まじまじと見つめていると突如辺りが薄い暗闇に包まれていく。
それに気が付いたスバルは上空の太陽を見上げる。
見るとその光が黒い球体に遮られ、オーロラのように淡い光となってコロナが浮き出てくる。皆既日食だ。
日食とは太陽の一部分、あるいは全体が月によって覆い隠される現象だ。
部分的に隠れる「部分日食」は2、3年に一度の割合で見れるが、今回起こってるのは全体が隠され、数十年に一度の割合でしか起きない「皆既日食」だ。
スバルは初めてそれを見たのか石ころを握りしめたまま、その神秘的な光景に心を奪われている。

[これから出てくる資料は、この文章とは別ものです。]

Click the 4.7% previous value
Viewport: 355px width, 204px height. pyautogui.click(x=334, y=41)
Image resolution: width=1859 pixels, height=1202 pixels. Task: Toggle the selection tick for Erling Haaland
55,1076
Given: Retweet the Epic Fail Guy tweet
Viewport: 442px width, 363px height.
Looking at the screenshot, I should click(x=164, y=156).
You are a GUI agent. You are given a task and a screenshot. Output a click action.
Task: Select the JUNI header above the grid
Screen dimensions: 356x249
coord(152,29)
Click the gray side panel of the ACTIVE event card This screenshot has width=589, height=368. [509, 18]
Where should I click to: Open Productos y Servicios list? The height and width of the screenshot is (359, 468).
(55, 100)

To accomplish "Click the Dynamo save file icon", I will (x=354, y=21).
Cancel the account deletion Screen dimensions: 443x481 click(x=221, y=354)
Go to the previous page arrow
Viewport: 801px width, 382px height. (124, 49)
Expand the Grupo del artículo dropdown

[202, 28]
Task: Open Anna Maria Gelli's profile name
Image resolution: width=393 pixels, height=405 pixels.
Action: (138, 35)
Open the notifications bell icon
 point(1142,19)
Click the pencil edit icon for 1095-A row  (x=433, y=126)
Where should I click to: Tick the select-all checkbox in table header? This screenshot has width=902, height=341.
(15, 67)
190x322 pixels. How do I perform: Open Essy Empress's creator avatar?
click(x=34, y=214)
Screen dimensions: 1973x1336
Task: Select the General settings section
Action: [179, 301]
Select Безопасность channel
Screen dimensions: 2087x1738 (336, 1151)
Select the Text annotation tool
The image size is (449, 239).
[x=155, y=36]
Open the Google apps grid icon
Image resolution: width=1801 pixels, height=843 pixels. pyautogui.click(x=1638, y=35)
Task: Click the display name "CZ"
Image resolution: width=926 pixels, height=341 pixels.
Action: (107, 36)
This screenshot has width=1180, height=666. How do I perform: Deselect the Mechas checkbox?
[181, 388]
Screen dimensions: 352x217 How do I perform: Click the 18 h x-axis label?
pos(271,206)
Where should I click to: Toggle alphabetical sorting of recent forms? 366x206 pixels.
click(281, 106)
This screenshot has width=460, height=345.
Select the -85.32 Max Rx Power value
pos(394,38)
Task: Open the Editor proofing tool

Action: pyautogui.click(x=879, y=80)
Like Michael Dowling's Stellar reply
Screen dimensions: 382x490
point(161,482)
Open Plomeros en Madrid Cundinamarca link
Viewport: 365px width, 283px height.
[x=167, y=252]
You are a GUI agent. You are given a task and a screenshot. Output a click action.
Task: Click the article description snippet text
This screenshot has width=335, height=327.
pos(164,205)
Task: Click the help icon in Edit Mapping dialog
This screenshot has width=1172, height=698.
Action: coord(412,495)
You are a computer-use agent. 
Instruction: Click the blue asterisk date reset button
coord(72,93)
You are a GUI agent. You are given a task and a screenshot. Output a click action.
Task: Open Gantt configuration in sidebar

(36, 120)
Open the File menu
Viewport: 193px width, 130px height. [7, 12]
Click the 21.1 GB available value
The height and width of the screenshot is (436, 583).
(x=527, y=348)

すると突如、自分の右手から熱が発せられるのを感じた。握り拳を解くと拾った石から緑色の波動と物凄いパワーが放たれている。

「え、何!?」

驚愕の声を出した途端、目の前の空間に亀裂が生じ、やがて周囲が歪んでいく。
突如発生した断層の向こう側に広がるのは、無限に広がる虚無の空間だった。
何が起こってるのかは理解出来ないが、ここからすぐ離れるべきだ。
本能でスバルはそう感じ、その場を離れようとするが遅かった。
悲鳴を上げる暇もなく歪みはまるで自らの意思でも持つかのようにブラックホールのようにその体を吸い込み、虚無へと放り込んでいく。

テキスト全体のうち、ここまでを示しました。